▸ **Exercise goal**: Please return every line of the material below word for word, with no changes or omissions.

___ Given entries

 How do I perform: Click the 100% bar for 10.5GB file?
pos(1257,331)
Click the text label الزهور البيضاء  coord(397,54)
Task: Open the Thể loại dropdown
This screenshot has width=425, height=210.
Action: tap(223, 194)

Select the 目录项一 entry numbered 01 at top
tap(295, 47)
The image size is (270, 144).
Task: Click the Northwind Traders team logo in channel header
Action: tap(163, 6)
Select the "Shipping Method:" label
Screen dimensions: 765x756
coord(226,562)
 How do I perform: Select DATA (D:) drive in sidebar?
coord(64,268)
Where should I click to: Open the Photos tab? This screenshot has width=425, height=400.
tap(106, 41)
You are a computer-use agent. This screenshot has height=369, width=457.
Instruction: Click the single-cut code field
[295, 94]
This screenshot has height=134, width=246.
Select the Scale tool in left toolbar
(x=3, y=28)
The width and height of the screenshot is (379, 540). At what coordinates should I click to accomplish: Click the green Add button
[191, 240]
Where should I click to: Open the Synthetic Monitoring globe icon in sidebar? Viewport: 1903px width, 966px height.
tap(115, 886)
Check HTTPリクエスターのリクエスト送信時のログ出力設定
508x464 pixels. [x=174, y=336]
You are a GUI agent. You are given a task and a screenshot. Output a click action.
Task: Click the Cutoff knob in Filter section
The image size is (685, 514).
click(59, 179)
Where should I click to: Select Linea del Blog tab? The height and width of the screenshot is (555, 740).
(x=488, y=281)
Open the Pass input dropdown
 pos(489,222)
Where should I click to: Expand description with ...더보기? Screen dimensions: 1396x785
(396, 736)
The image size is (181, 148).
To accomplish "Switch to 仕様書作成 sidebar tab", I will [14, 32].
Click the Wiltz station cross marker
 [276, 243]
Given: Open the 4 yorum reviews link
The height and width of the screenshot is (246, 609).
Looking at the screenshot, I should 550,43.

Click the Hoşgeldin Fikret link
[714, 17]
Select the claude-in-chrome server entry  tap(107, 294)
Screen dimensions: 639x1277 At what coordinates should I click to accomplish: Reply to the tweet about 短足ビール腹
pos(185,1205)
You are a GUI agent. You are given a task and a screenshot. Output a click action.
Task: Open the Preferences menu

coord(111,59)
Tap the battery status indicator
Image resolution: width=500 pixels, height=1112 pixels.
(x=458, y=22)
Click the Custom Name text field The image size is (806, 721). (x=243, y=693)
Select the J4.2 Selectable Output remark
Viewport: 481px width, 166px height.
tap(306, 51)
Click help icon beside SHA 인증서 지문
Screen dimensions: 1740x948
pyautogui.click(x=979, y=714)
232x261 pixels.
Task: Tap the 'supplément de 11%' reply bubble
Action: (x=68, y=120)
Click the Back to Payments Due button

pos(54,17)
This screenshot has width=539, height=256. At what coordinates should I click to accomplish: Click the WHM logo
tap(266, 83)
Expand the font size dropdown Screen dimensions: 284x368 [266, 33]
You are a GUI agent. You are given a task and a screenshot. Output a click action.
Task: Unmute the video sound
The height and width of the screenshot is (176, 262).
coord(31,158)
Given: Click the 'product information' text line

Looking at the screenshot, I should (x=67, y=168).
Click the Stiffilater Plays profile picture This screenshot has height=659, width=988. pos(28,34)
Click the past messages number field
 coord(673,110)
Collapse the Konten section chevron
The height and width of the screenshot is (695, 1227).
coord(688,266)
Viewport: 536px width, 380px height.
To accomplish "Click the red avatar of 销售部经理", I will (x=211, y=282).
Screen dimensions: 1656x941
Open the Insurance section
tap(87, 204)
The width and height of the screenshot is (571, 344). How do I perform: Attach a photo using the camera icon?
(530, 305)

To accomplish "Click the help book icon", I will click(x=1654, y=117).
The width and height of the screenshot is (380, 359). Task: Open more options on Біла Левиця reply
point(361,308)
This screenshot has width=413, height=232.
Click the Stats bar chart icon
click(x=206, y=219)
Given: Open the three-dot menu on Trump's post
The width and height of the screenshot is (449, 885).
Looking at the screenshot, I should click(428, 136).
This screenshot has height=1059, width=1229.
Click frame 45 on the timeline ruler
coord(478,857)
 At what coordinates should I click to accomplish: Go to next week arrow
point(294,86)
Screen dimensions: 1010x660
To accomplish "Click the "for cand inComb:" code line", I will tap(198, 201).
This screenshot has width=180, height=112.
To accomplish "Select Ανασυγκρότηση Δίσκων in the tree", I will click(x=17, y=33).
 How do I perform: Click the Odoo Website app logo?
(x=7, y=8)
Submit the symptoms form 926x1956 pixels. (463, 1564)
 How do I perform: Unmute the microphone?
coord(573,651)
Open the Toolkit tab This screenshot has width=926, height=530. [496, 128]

______

▸ **Written response**:
 How do I perform: Click the 100% bar for 10.5GB file?
pos(1257,331)
Click the text label الزهور البيضاء  coord(397,54)
Task: Open the Thể loại dropdown
This screenshot has width=425, height=210.
Action: tap(223, 194)

Select the 目录项一 entry numbered 01 at top
tap(295, 47)
The image size is (270, 144).
Task: Click the Northwind Traders team logo in channel header
Action: tap(163, 6)
Select the "Shipping Method:" label
Screen dimensions: 765x756
coord(226,562)
 How do I perform: Select DATA (D:) drive in sidebar?
coord(64,268)
Where should I click to: Open the Photos tab? This screenshot has width=425, height=400.
tap(106, 41)
You are a computer-use agent. This screenshot has height=369, width=457.
Instruction: Click the single-cut code field
[295, 94]
This screenshot has height=134, width=246.
Select the Scale tool in left toolbar
(x=3, y=28)
The width and height of the screenshot is (379, 540). At what coordinates should I click to accomplish: Click the green Add button
[191, 240]
Where should I click to: Open the Synthetic Monitoring globe icon in sidebar? Viewport: 1903px width, 966px height.
tap(115, 886)
Check HTTPリクエスターのリクエスト送信時のログ出力設定
508x464 pixels. [x=174, y=336]
You are a GUI agent. You are given a task and a screenshot. Output a click action.
Task: Click the Cutoff knob in Filter section
The image size is (685, 514).
click(59, 179)
Where should I click to: Select Linea del Blog tab? The height and width of the screenshot is (555, 740).
(x=488, y=281)
Open the Pass input dropdown
 pos(489,222)
Where should I click to: Expand description with ...더보기? Screen dimensions: 1396x785
(396, 736)
The image size is (181, 148).
To accomplish "Switch to 仕様書作成 sidebar tab", I will [14, 32].
Click the Wiltz station cross marker
 [276, 243]
Given: Open the 4 yorum reviews link
The height and width of the screenshot is (246, 609).
Looking at the screenshot, I should 550,43.

Click the Hoşgeldin Fikret link
[714, 17]
Select the claude-in-chrome server entry  tap(107, 294)
Screen dimensions: 639x1277 At what coordinates should I click to accomplish: Reply to the tweet about 短足ビール腹
pos(185,1205)
You are a GUI agent. You are given a task and a screenshot. Output a click action.
Task: Open the Preferences menu

coord(111,59)
Tap the battery status indicator
Image resolution: width=500 pixels, height=1112 pixels.
(x=458, y=22)
Click the Custom Name text field The image size is (806, 721). (x=243, y=693)
Select the J4.2 Selectable Output remark
Viewport: 481px width, 166px height.
tap(306, 51)
Click help icon beside SHA 인증서 지문
Screen dimensions: 1740x948
pyautogui.click(x=979, y=714)
232x261 pixels.
Task: Tap the 'supplément de 11%' reply bubble
Action: (x=68, y=120)
Click the Back to Payments Due button

pos(54,17)
This screenshot has width=539, height=256. At what coordinates should I click to accomplish: Click the WHM logo
tap(266, 83)
Expand the font size dropdown Screen dimensions: 284x368 [266, 33]
You are a GUI agent. You are given a task and a screenshot. Output a click action.
Task: Unmute the video sound
The height and width of the screenshot is (176, 262).
coord(31,158)
Given: Click the 'product information' text line

Looking at the screenshot, I should (x=67, y=168).
Click the Stiffilater Plays profile picture This screenshot has height=659, width=988. pos(28,34)
Click the past messages number field
 coord(673,110)
Collapse the Konten section chevron
The height and width of the screenshot is (695, 1227).
coord(688,266)
Viewport: 536px width, 380px height.
To accomplish "Click the red avatar of 销售部经理", I will (x=211, y=282).
Screen dimensions: 1656x941
Open the Insurance section
tap(87, 204)
The width and height of the screenshot is (571, 344). How do I perform: Attach a photo using the camera icon?
(530, 305)

To accomplish "Click the help book icon", I will click(x=1654, y=117).
The width and height of the screenshot is (380, 359). Task: Open more options on Біла Левиця reply
point(361,308)
This screenshot has width=413, height=232.
Click the Stats bar chart icon
click(x=206, y=219)
Given: Open the three-dot menu on Trump's post
The width and height of the screenshot is (449, 885).
Looking at the screenshot, I should click(428, 136).
This screenshot has height=1059, width=1229.
Click frame 45 on the timeline ruler
coord(478,857)
 At what coordinates should I click to accomplish: Go to next week arrow
point(294,86)
Screen dimensions: 1010x660
To accomplish "Click the "for cand inComb:" code line", I will tap(198, 201).
This screenshot has width=180, height=112.
To accomplish "Select Ανασυγκρότηση Δίσκων in the tree", I will click(x=17, y=33).
 How do I perform: Click the Odoo Website app logo?
(x=7, y=8)
Submit the symptoms form 926x1956 pixels. (463, 1564)
 How do I perform: Unmute the microphone?
coord(573,651)
Open the Toolkit tab This screenshot has width=926, height=530. [496, 128]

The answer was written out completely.